Another thread, hopefully inferring support for my above statement; even the top Grandmasters of chess can not agree on which opening is the most advantageous from the very beginning for either White or Black.  Some like 1. e4, some 1. d4; and yet others something different.  (They do agree that the opening you should play be the one you are familiar with or understand.)

Just my $.02 USD.

 

Dee

zslane

When computers reach the point where no human on Earth can beat them, the game of chess will have been "solved" for all practical purposes. At that point, it will become as relevent as Tic Tac Toe. I don't think we are too far off from this today. The only way to delay this inevitable future, for a little while anyway, is to change the game so that humans are again competitive against computers.

TheGrobe

Tic-Tac-Toe is simple enough that perfect play is quite easily within human capabailities.  Chess is not at all, so the idea that chess will one-day become only as relevant as Tic-Tac-Toe is, in this context, far from the truth.

Incidentally, computers have already surpassed the point you describe.

TheGrobe
InoYamanaka wrote:

lol solving chess, the single most idiotic pile of @#$% i've ever heard, that's not even a thing, there's nothing to solve

It is absolutely a thing, do a little research on game theory and you'll find that the questions of what constitutes perfect play, is the game drawn or or a win for white/black with perfect play, and is there an algorithm that can generarate perfect play are all central to the question of "solving" chess.

bigpoison
TheGrobe wrote:

Tic-Tac-Toe is simple enough that perfect play is quite easily within human capabailities.  Chess is not...

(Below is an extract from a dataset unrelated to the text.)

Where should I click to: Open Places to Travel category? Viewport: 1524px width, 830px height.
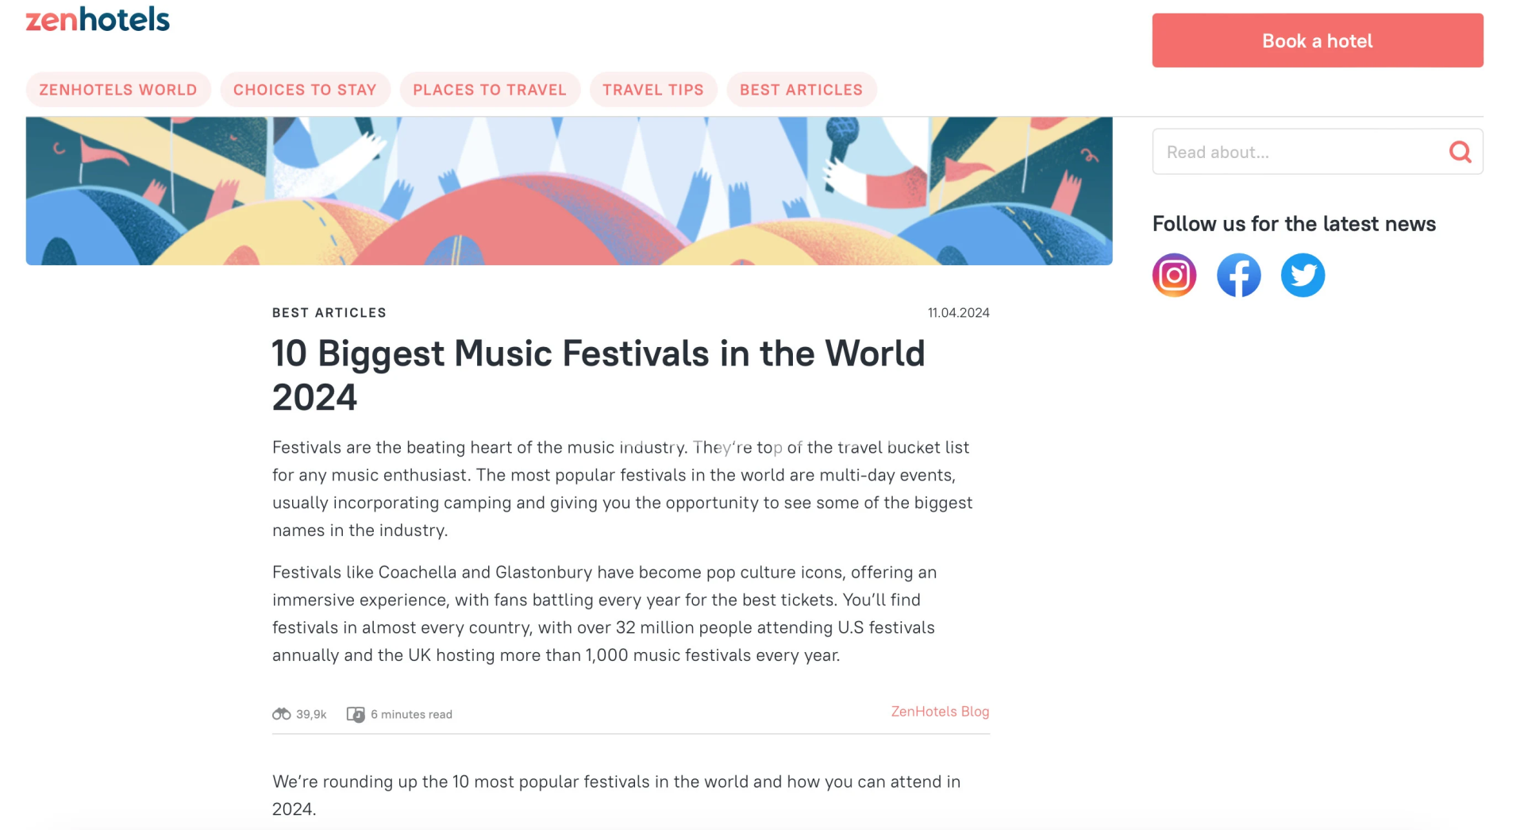(x=490, y=90)
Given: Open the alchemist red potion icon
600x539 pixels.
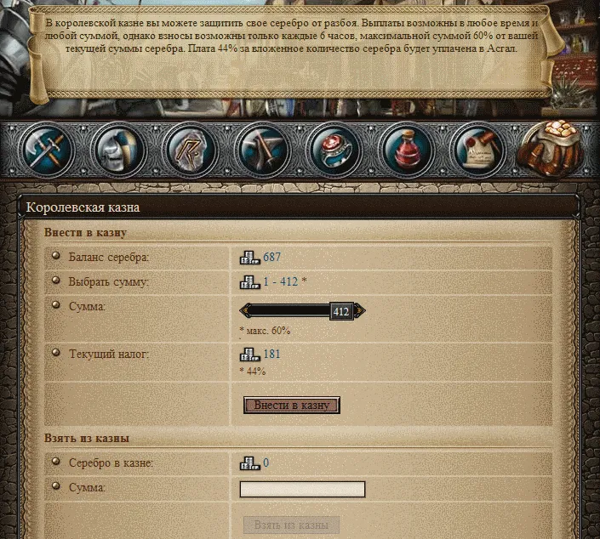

Maybe not for you.  I, on the other hand, just about got 'er figured out.

MatchStickKing

No.

TheGrobe
zborg wrote:

Don't expect "a solution" anytime in your lifetime.  Most predictions (for simply beating the GMs) have been off by about 50 years.

For example, (luminiary, Alan Meltzler) from Carnegie Mellon in the 1950s, asserted hand held computers would be beating GrandMasters in "just a couple years."  Hardly.

Algorithmic "solutions" for the game are a very, very long way off, if ever.

But maybe some alien wrote down the solution on a clay tablet?

I'm sure you could find that episode on the History Channel. 

I don't expect a solution anytime period.  The size and complexity of the problem is not only beyond our current computational capabilities, but with classical computing will never be possible.  An ultra-weak solution may (emphasis on the may) come about with the advent of quantum computing, but I'm convinced that a weak or strong solution is simply not possible and never will be.

TheGrobe
bigpoison wrote:
TheGrobe wrote:

Tic-Tac-Toe is simple enough that perfect play is quite easily within human capabailities.  Chess is not...

Maybe not for you.  I, on the other hand, just about got 'er figured out.

So you keep showing me.

gimmewuchagot

Chess is a game, as is tic-tac-toe. Computers will not ruin the game. After all, with your average tic-tac-toe player, they likely won't play absolutely perfectly 1 million out of 1 million games. Same with chess; but the average chess player might play a perfect game 0 out of 1 million games.

Sure a computer can play chess "perfectly," so that it will almost always beat a human. Almost, not all the time. We are not computers, and computers will not likely solve chess in quite a while, if ever, so no, chess cannot be ruined by technology.

topJKMonkey

I think technology has helped the game if anything. Before computers, if you wanted to play chess, you had to find a physical opponent by some means. Now with computers, an opponent is only a few clicks away, making training a whole lot easier.

ChezBoy

The problem with everyone having easy access to chess is that everyone would be good and the ratings would inflate.

ivandh
ChezBoy a écrit :

The problem with everyone having easy access to chess is that everyone would be good and the ratings would inflate.

Yes, that is a very severe problem that will definitely ruin chess forever.